4 In der Rechtsprechung des Bundesverwaltungsgerichts ist geklärt, dass die Anordnung eines vereinfachten Flurbereinigungsverfahrens nach § 86 FlurbG in erster Linie privatnützigen Zwecken dient, hinter denen fremdnützige Zwecke im Konfliktfall zurücktreten, und dass ein objektives Interesse der Teilnehmer im Sinne des § 4 FlurbG bestehen muss. Mit dem Erfordernis überwiegender Privatnützigkeit ist es nicht vereinbar, eine vereinfachte Flurbereinigung anzuordnen, um in erster Linie Land für ein im Interesse der Allgemeinheit liegendes Vorhaben zu beschaffen. Dieses Anliegen ist vielmehr der fremdnützigen Unternehmensflurbereinigung vorbehalten, die eine Enteignung im Sinne des Art. 14 Abs. 3 GG darstellt (Urteil vom 13. April 2011 - BVerwG 9 C 1.10 - BVerwGE 139, 296 Rn. 13 ff., 21 = Buchholz 424.01 § 86 FlurbG Nr. 3). An diese grundsätzlichen Unterschiede zwischen privatnütziger Flurbereinigung im vereinfachten Verfahren und fremdnütziger Unternehmensflurbereinigung knüpft das Flurbereinigungsgericht an, wenn es ausführt, in der Begründung für die Verfahrenseinleitung seien als Ziele des vereinfachten Verfahrens Maßnahmen der Landentwicklung und einer durchgreifenden agrarstrukturellen Verbesserung genannt worden.
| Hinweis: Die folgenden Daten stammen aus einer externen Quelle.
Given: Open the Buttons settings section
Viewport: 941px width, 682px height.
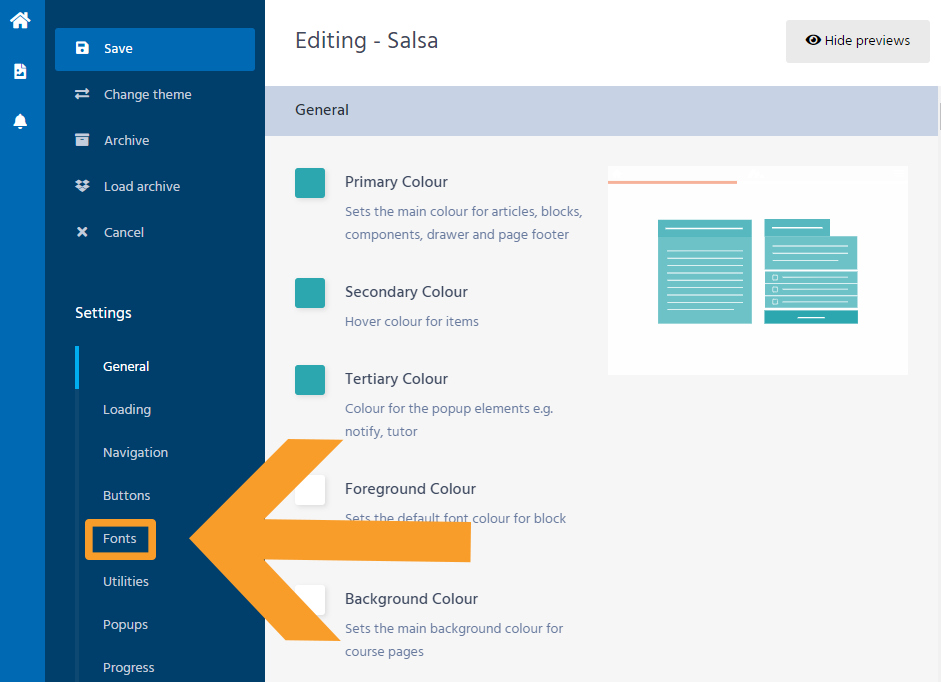Looking at the screenshot, I should (127, 496).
Das Verfahren diene nicht dazu, Land für das Naturschutzgroßprojekt Bienwald in einem größeren Umfang zu beschaffen und den hierdurch bedingten Landverlust auf einen größeren Kreis von Eigentümern zu verteilen, wozu eine Unternehmensflurbereinigung nach § 87 FlurbG geboten gewesen wäre. Im Gegensatz zur Unternehmensflurbereinigung werde im Flurbereinigungsbeschluss der freihändige Landerwerb durch das „Unternehmen“ vorausgesetzt. Soweit die Beschwerde aus der Verwendung des Begriffs des Unternehmens ableiten will, das Flurbereinigungsgericht sei von einer Unternehmensflurbereinigung ausgegangen, verfehlt dies den Sinnzusammenhang der Aussage des Flurbereinigungsgerichts; aus diesem wird ohne weiteres deutlich, dass nicht ein Unternehmer im Sinne des § 87 FlurbG gemeint ist, sondern der Träger des Naturschutzprojekts, der sich um einen freihändigen Erwerb bemüht.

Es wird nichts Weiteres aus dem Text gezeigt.